» Exercise
Only an exact reprint of all the data is acceptable.
────────────────
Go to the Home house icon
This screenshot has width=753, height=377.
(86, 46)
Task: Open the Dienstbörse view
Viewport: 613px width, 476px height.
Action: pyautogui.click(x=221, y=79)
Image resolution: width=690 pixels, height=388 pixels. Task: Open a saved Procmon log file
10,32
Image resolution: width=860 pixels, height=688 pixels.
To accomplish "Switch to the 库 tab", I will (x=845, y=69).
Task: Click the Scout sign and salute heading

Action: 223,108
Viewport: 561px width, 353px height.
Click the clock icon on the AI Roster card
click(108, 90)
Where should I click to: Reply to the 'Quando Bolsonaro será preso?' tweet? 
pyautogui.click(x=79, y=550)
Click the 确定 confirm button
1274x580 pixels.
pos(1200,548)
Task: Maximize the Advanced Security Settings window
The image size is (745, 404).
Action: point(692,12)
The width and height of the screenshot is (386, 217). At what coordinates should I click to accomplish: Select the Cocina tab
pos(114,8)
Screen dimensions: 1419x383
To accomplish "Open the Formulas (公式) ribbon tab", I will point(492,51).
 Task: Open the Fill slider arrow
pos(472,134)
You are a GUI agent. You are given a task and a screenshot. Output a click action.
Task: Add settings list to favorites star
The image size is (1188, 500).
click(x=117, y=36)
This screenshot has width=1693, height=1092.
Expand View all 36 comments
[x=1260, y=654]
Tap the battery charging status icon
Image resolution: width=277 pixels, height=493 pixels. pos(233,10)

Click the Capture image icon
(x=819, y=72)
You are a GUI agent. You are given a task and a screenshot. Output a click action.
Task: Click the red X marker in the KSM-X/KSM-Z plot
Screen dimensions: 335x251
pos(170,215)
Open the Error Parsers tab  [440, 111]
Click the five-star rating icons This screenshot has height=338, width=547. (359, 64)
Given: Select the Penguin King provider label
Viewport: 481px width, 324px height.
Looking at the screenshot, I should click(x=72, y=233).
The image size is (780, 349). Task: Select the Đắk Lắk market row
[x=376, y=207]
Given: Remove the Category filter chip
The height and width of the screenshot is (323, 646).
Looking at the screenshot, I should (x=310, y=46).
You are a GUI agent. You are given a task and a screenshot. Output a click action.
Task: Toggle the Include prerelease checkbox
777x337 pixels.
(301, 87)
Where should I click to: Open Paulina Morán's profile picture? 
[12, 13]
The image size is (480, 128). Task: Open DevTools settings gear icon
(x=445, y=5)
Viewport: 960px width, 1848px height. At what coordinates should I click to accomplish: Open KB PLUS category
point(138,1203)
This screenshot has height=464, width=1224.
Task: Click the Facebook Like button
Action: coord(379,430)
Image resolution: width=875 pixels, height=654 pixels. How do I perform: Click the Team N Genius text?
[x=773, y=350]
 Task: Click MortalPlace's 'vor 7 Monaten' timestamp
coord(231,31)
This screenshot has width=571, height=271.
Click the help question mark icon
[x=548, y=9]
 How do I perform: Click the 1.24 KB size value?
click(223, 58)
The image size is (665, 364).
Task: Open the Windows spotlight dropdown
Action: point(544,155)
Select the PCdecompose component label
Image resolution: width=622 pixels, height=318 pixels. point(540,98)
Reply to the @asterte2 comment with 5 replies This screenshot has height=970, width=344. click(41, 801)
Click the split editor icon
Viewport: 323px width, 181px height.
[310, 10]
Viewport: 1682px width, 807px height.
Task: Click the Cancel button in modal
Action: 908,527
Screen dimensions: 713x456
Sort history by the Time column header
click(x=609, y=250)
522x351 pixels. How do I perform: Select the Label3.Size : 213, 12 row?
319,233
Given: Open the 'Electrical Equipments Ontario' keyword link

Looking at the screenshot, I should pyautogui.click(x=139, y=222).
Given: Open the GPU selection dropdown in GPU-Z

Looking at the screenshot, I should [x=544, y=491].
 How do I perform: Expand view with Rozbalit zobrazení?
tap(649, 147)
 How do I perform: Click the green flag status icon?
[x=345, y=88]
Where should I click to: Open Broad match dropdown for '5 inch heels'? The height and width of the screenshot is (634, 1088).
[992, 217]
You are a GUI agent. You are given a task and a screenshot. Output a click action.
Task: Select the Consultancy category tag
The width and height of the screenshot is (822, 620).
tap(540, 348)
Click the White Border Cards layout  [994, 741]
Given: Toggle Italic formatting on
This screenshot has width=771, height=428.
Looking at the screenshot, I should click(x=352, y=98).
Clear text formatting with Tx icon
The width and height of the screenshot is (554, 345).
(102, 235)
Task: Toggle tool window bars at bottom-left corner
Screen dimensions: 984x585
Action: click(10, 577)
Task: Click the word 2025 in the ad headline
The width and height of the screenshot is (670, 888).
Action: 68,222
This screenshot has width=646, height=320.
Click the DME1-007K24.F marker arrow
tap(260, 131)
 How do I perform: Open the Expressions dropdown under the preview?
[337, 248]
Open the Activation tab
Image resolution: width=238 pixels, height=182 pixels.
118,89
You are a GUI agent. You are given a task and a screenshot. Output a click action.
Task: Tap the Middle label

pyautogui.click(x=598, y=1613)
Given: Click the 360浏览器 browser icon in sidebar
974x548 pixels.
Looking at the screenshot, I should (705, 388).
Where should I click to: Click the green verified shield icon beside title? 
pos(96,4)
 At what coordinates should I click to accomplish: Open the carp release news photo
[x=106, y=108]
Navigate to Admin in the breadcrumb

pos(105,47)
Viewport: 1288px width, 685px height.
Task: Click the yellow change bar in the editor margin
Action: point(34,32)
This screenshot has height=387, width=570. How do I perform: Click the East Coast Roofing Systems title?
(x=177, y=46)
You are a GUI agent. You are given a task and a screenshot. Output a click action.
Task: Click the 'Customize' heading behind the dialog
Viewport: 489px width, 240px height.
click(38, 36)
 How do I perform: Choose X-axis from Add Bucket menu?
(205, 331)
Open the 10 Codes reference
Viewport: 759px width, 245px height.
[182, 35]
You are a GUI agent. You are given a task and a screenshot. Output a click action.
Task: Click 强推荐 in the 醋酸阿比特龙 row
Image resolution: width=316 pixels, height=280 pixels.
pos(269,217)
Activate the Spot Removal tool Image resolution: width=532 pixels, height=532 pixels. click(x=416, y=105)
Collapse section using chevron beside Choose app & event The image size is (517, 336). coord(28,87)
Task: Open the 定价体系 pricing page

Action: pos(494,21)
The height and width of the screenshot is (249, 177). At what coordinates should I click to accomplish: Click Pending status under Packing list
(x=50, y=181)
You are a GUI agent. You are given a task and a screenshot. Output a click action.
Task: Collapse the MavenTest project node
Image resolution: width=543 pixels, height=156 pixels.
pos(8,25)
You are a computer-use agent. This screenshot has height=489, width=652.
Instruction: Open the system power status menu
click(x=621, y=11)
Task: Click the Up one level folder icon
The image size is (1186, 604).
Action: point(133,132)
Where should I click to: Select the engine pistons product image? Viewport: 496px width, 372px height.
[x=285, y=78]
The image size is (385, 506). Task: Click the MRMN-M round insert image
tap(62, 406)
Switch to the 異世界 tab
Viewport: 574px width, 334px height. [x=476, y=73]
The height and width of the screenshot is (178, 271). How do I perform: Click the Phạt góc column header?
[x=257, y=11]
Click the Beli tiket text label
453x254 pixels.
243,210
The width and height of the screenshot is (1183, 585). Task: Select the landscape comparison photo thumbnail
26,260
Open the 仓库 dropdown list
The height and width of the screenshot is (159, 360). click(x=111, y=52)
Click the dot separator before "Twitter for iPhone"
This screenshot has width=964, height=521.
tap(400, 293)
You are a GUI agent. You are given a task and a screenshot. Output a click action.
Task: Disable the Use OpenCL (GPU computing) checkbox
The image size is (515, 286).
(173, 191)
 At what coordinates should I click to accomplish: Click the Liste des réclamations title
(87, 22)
────────────────
» Exercise solution
Go to the Home house icon
This screenshot has width=753, height=377.
(86, 46)
Task: Open the Dienstbörse view
Viewport: 613px width, 476px height.
Action: pyautogui.click(x=221, y=79)
Image resolution: width=690 pixels, height=388 pixels. Task: Open a saved Procmon log file
10,32
Image resolution: width=860 pixels, height=688 pixels.
To accomplish "Switch to the 库 tab", I will (x=845, y=69).
Task: Click the Scout sign and salute heading

Action: 223,108
Viewport: 561px width, 353px height.
Click the clock icon on the AI Roster card
click(108, 90)
Where should I click to: Reply to the 'Quando Bolsonaro será preso?' tweet? 
pyautogui.click(x=79, y=550)
Click the 确定 confirm button
1274x580 pixels.
pos(1200,548)
Task: Maximize the Advanced Security Settings window
The image size is (745, 404).
Action: point(692,12)
The width and height of the screenshot is (386, 217). At what coordinates should I click to accomplish: Select the Cocina tab
pos(114,8)
Screen dimensions: 1419x383
To accomplish "Open the Formulas (公式) ribbon tab", I will point(492,51).
 Task: Open the Fill slider arrow
pos(472,134)
You are a GUI agent. You are given a task and a screenshot. Output a click action.
Task: Add settings list to favorites star
The image size is (1188, 500).
click(x=117, y=36)
This screenshot has width=1693, height=1092.
Expand View all 36 comments
[x=1260, y=654]
Tap the battery charging status icon
Image resolution: width=277 pixels, height=493 pixels. pos(233,10)

Click the Capture image icon
(x=819, y=72)
You are a GUI agent. You are given a task and a screenshot. Output a click action.
Task: Click the red X marker in the KSM-X/KSM-Z plot
Screen dimensions: 335x251
pos(170,215)
Open the Error Parsers tab  [440, 111]
Click the five-star rating icons This screenshot has height=338, width=547. (359, 64)
Given: Select the Penguin King provider label
Viewport: 481px width, 324px height.
Looking at the screenshot, I should click(x=72, y=233).
The image size is (780, 349). Task: Select the Đắk Lắk market row
[x=376, y=207]
Given: Remove the Category filter chip
The height and width of the screenshot is (323, 646).
Looking at the screenshot, I should (x=310, y=46).
You are a GUI agent. You are given a task and a screenshot. Output a click action.
Task: Toggle the Include prerelease checkbox
777x337 pixels.
(301, 87)
Where should I click to: Open Paulina Morán's profile picture? 
[12, 13]
The image size is (480, 128). Task: Open DevTools settings gear icon
(x=445, y=5)
Viewport: 960px width, 1848px height. At what coordinates should I click to accomplish: Open KB PLUS category
point(138,1203)
This screenshot has height=464, width=1224.
Task: Click the Facebook Like button
Action: coord(379,430)
Image resolution: width=875 pixels, height=654 pixels. How do I perform: Click the Team N Genius text?
[x=773, y=350]
 Task: Click MortalPlace's 'vor 7 Monaten' timestamp
coord(231,31)
This screenshot has width=571, height=271.
Click the help question mark icon
[x=548, y=9]
 How do I perform: Click the 1.24 KB size value?
click(223, 58)
The image size is (665, 364).
Task: Open the Windows spotlight dropdown
Action: point(544,155)
Select the PCdecompose component label
Image resolution: width=622 pixels, height=318 pixels. point(540,98)
Reply to the @asterte2 comment with 5 replies This screenshot has height=970, width=344. click(41, 801)
Click the split editor icon
Viewport: 323px width, 181px height.
[310, 10]
Viewport: 1682px width, 807px height.
Task: Click the Cancel button in modal
Action: 908,527
Screen dimensions: 713x456
Sort history by the Time column header
click(x=609, y=250)
522x351 pixels. How do I perform: Select the Label3.Size : 213, 12 row?
319,233
Given: Open the 'Electrical Equipments Ontario' keyword link

Looking at the screenshot, I should pyautogui.click(x=139, y=222).
Given: Open the GPU selection dropdown in GPU-Z

Looking at the screenshot, I should [x=544, y=491].
 How do I perform: Expand view with Rozbalit zobrazení?
tap(649, 147)
 How do I perform: Click the green flag status icon?
[x=345, y=88]
Where should I click to: Open Broad match dropdown for '5 inch heels'? The height and width of the screenshot is (634, 1088).
[992, 217]
You are a GUI agent. You are given a task and a screenshot. Output a click action.
Task: Select the Consultancy category tag
The width and height of the screenshot is (822, 620).
tap(540, 348)
Click the White Border Cards layout  [994, 741]
Given: Toggle Italic formatting on
This screenshot has width=771, height=428.
Looking at the screenshot, I should click(x=352, y=98).
Clear text formatting with Tx icon
The width and height of the screenshot is (554, 345).
(102, 235)
Task: Toggle tool window bars at bottom-left corner
Screen dimensions: 984x585
Action: click(10, 577)
Task: Click the word 2025 in the ad headline
The width and height of the screenshot is (670, 888).
Action: 68,222
This screenshot has width=646, height=320.
Click the DME1-007K24.F marker arrow
tap(260, 131)
 How do I perform: Open the Expressions dropdown under the preview?
[337, 248]
Open the Activation tab
Image resolution: width=238 pixels, height=182 pixels.
118,89
You are a GUI agent. You are given a task and a screenshot. Output a click action.
Task: Tap the Middle label

pyautogui.click(x=598, y=1613)
Given: Click the 360浏览器 browser icon in sidebar
974x548 pixels.
Looking at the screenshot, I should (705, 388).
Where should I click to: Click the green verified shield icon beside title? 
pos(96,4)
 At what coordinates should I click to accomplish: Open the carp release news photo
[x=106, y=108]
Navigate to Admin in the breadcrumb

pos(105,47)
Viewport: 1288px width, 685px height.
Task: Click the yellow change bar in the editor margin
Action: point(34,32)
This screenshot has height=387, width=570. How do I perform: Click the East Coast Roofing Systems title?
(x=177, y=46)
You are a GUI agent. You are given a task and a screenshot. Output a click action.
Task: Click the 'Customize' heading behind the dialog
Viewport: 489px width, 240px height.
click(38, 36)
 How do I perform: Choose X-axis from Add Bucket menu?
(205, 331)
Open the 10 Codes reference
Viewport: 759px width, 245px height.
[182, 35]
You are a GUI agent. You are given a task and a screenshot. Output a click action.
Task: Click 强推荐 in the 醋酸阿比特龙 row
Image resolution: width=316 pixels, height=280 pixels.
pos(269,217)
Activate the Spot Removal tool Image resolution: width=532 pixels, height=532 pixels. click(x=416, y=105)
Collapse section using chevron beside Choose app & event The image size is (517, 336). coord(28,87)
Task: Open the 定价体系 pricing page

Action: pos(494,21)
The height and width of the screenshot is (249, 177). At what coordinates should I click to accomplish: Click Pending status under Packing list
(x=50, y=181)
You are a GUI agent. You are given a task and a screenshot. Output a click action.
Task: Collapse the MavenTest project node
Image resolution: width=543 pixels, height=156 pixels.
pos(8,25)
You are a computer-use agent. This screenshot has height=489, width=652.
Instruction: Open the system power status menu
click(x=621, y=11)
Task: Click the Up one level folder icon
The image size is (1186, 604).
Action: point(133,132)
Where should I click to: Select the engine pistons product image? Viewport: 496px width, 372px height.
[x=285, y=78]
The image size is (385, 506). Task: Click the MRMN-M round insert image
tap(62, 406)
Switch to the 異世界 tab
Viewport: 574px width, 334px height. [x=476, y=73]
The height and width of the screenshot is (178, 271). How do I perform: Click the Phạt góc column header?
[x=257, y=11]
Click the Beli tiket text label
453x254 pixels.
243,210
The width and height of the screenshot is (1183, 585). Task: Select the landscape comparison photo thumbnail
26,260
Open the 仓库 dropdown list
The height and width of the screenshot is (159, 360). click(x=111, y=52)
Click the dot separator before "Twitter for iPhone"
This screenshot has width=964, height=521.
tap(400, 293)
You are a GUI agent. You are given a task and a screenshot. Output a click action.
Task: Disable the Use OpenCL (GPU computing) checkbox
The image size is (515, 286).
(173, 191)
 At what coordinates should I click to accomplish: Click the Liste des réclamations title
(87, 22)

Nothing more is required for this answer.